Exercise prompt ▸ Copy the listing exactly, leaving out every picture.

Exercise inputs ▸
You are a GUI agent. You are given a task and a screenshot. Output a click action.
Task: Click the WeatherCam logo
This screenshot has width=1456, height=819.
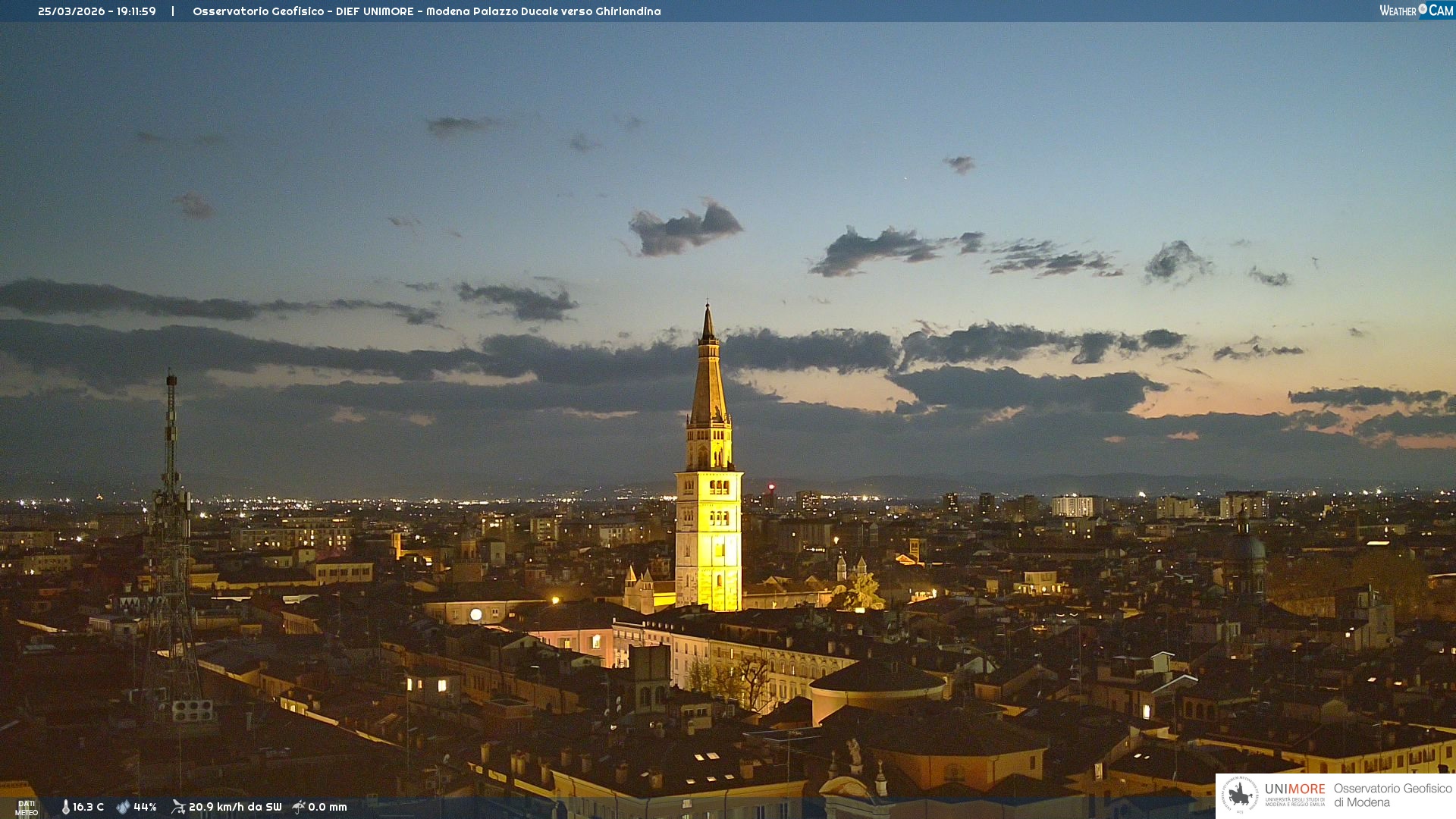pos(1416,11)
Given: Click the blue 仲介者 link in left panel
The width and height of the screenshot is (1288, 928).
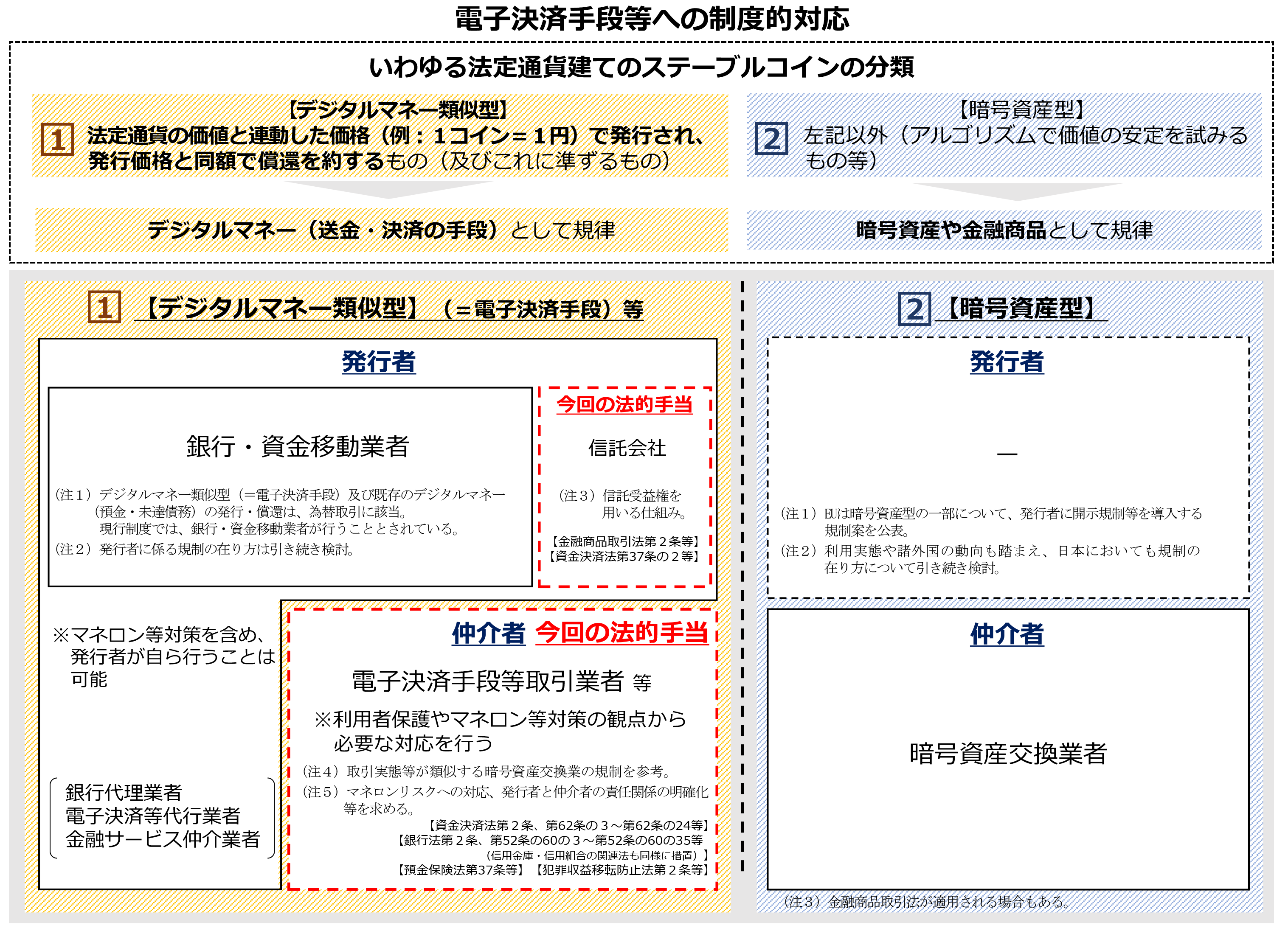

The answer ▸
You are a GUI agent. You are given a task and a screenshot. Output a click action.
Task: Click the WeatherCam logo
This screenshot has width=1456, height=819.
pos(1416,11)
Given: Click the blue 仲介者 link in left panel
The width and height of the screenshot is (1288, 928).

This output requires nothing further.